ENTRIES SHOWN ->
+--

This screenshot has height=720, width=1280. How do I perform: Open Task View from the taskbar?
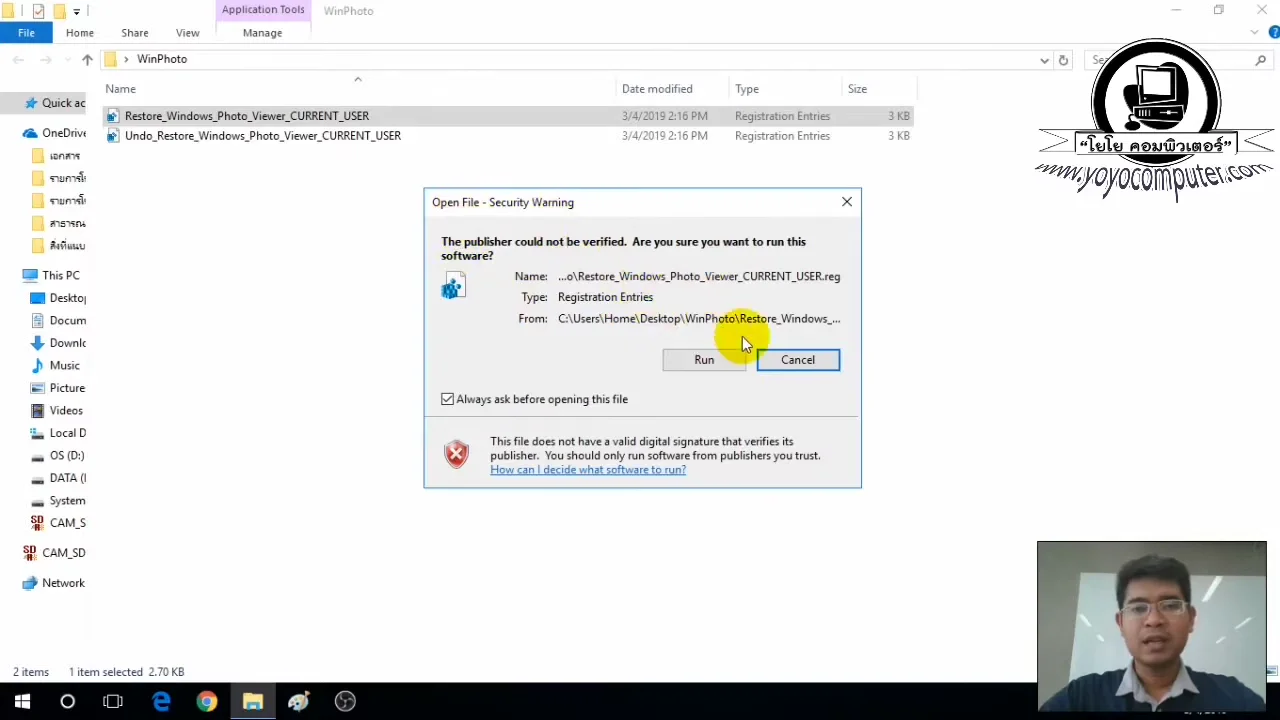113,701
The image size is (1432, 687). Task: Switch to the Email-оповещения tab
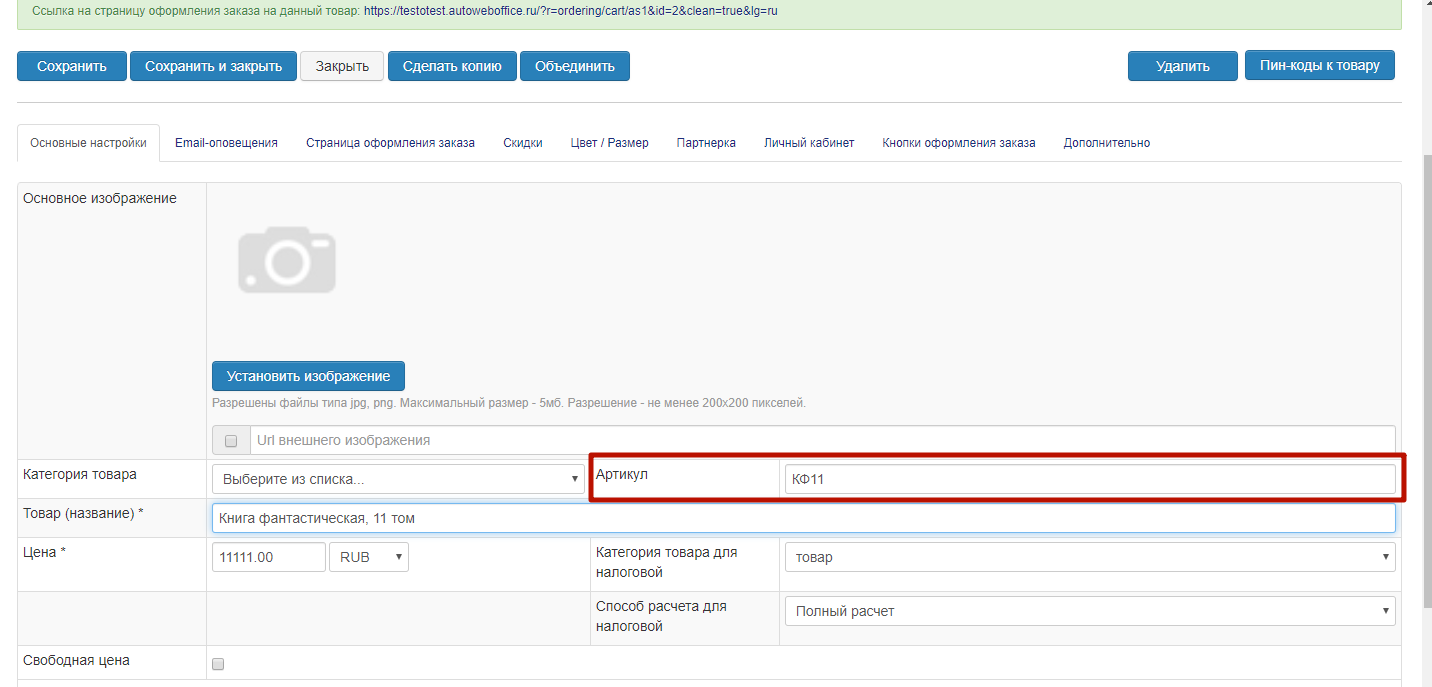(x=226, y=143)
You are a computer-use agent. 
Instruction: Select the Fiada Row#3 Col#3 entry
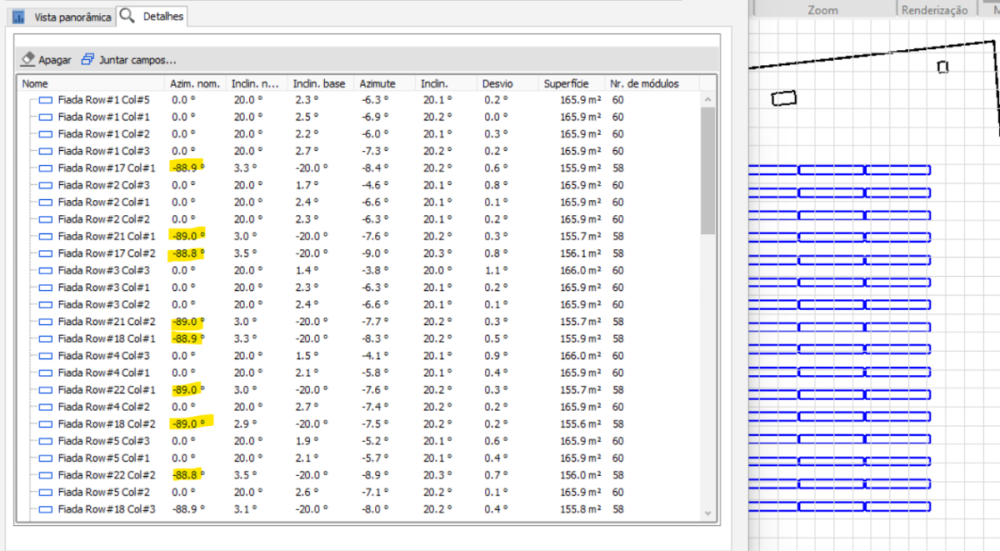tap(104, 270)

+--

THE PROBLEM -> Give the data above back unchanged, except for the pictures.

ANSWER ->
This screenshot has height=720, width=1280. How do I perform: Open Task View from the taskbar?
113,701
The image size is (1432, 687). Task: Switch to the Email-оповещения tab
(x=226, y=143)
You are a computer-use agent. 
Instruction: Select the Fiada Row#3 Col#3 entry
tap(104, 270)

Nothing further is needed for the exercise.